A US federal judge ruled on Friday that the Trump administration must return a Salvadoran migrant who was mistakenly deported to a notorious prison in his home country.
Kilmar Abrego Garcia, 29, was living in the state of Maryland. He was among a group of mostly-undocumented migrants who were deported to El Salvador on March 15.
US Justice Department lawyers admitted in court filings that Abrego Garcia had been deported due to an "administrative error."
The Salvadoran migrant is married to a US citizen. He lived in the country legally with a work permit.
US authorities using wrong allegations to deport migrants?
'No dispute' of mistake
According to District Judge Paula Xinis, Abergo Garcia was detained "without legal basis" and deported "without further process or legal justification."
He was sent to El Salvador's notorious Terrorism Confinement Center (CECOT).

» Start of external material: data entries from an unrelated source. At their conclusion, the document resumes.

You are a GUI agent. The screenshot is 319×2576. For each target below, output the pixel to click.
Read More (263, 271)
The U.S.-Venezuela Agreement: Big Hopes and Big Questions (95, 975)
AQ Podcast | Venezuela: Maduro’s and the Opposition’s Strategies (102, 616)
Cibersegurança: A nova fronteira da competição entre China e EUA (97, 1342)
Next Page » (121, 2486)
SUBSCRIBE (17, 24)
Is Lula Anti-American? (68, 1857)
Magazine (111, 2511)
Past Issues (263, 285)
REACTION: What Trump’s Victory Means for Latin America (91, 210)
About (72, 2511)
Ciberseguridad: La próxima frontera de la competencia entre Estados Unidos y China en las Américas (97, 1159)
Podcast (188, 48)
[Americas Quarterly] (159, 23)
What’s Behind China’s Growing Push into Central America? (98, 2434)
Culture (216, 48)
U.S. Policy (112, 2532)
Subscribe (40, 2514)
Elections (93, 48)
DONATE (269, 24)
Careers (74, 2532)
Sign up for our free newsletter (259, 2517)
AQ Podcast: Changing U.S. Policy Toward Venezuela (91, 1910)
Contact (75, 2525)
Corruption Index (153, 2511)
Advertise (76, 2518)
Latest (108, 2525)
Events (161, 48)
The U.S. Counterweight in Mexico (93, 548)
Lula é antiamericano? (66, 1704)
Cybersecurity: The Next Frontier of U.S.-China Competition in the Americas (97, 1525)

The judge ordered his US return no later than April 7, and said his presence in El Salvador "constitutes irreparable harm."

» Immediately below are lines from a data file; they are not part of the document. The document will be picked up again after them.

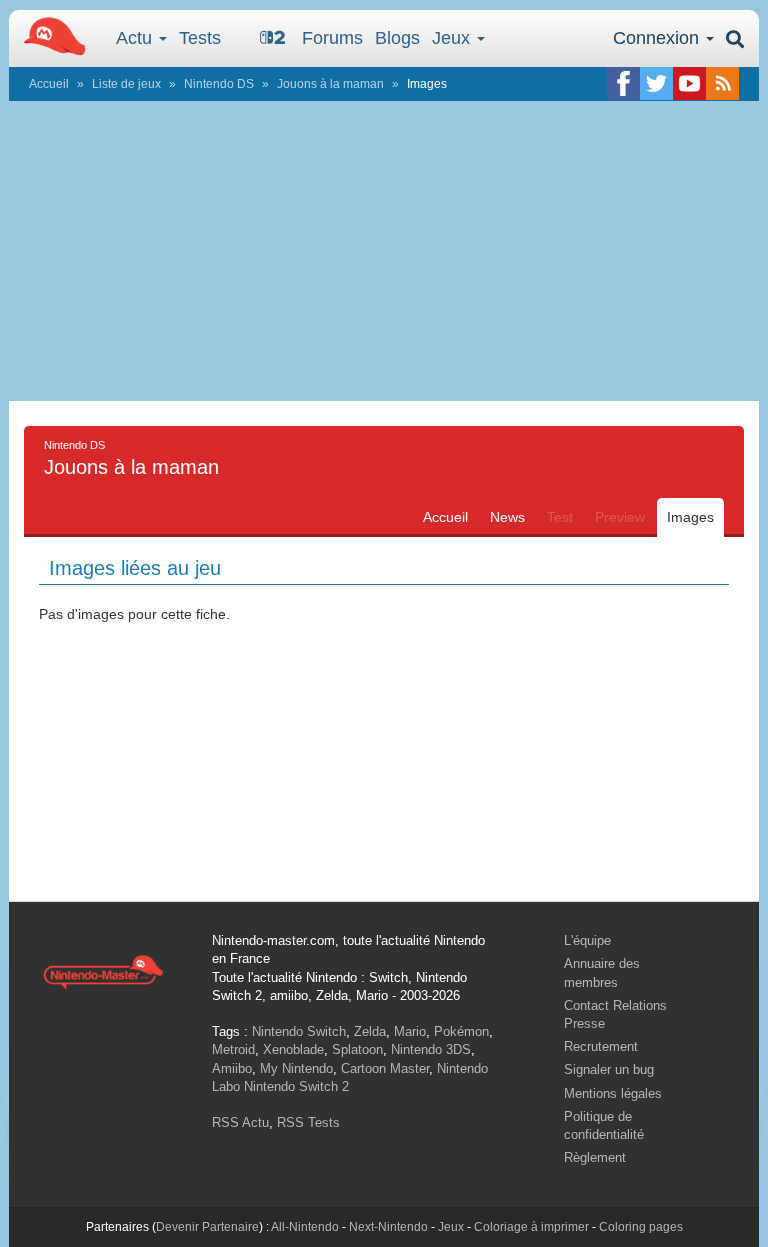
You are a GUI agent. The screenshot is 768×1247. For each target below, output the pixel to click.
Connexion (658, 38)
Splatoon (357, 1049)
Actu (136, 38)
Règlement (595, 1157)
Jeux (453, 38)
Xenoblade (293, 1049)
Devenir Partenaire (207, 1227)
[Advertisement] (384, 251)
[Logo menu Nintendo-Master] (49, 35)
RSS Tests (308, 1122)
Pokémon (461, 1031)
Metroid (233, 1049)
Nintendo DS (219, 84)
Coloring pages (641, 1227)
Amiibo (232, 1068)
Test (560, 517)
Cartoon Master (385, 1068)
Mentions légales (613, 1093)
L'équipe (587, 940)
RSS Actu (240, 1122)
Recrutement (601, 1046)
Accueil (49, 84)
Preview (620, 517)
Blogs (397, 38)
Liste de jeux (126, 84)
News (507, 517)
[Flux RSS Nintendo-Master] (722, 83)
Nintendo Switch (299, 1031)
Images (690, 517)
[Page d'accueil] (103, 971)
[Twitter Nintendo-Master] (656, 83)
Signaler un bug (609, 1069)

The US government's lawyer said that while there's "no dispute" Abergo Garcia should not have been deported, the administration argued it has no legal authority to bring him back to the US.
Abergo Garcia's lawyers disputed the claim.
"They put him there, they can bring him back," said a member of Abergo Garcia's legal team in a statement.

Judge Xinis agreed.
"Why can't the US get Mr. Abrego Garcia back?" she asked.
The lawyer representing the US government saying he had asked the administration that question but had not received an answer that he found satisfactory.
Violation of court order?
The ruling was the latest legal setback for the Trump administration's deportation policies, as part of which three planeloads of migrants were deported to El Salvador last month over alleged ties to criminal gangs.
A judge in Washington said there is a "fair likelihood" the Trump administration violated the court decision that ordered the temporary blocking of the deportation of alleged Venezuelan gang members under a rarely invoked 18th-century law.
As the court had made the decision, the first two planes carrying the deportees were already on their way to El Salvador, with them continuing on their original route despite the court's decision.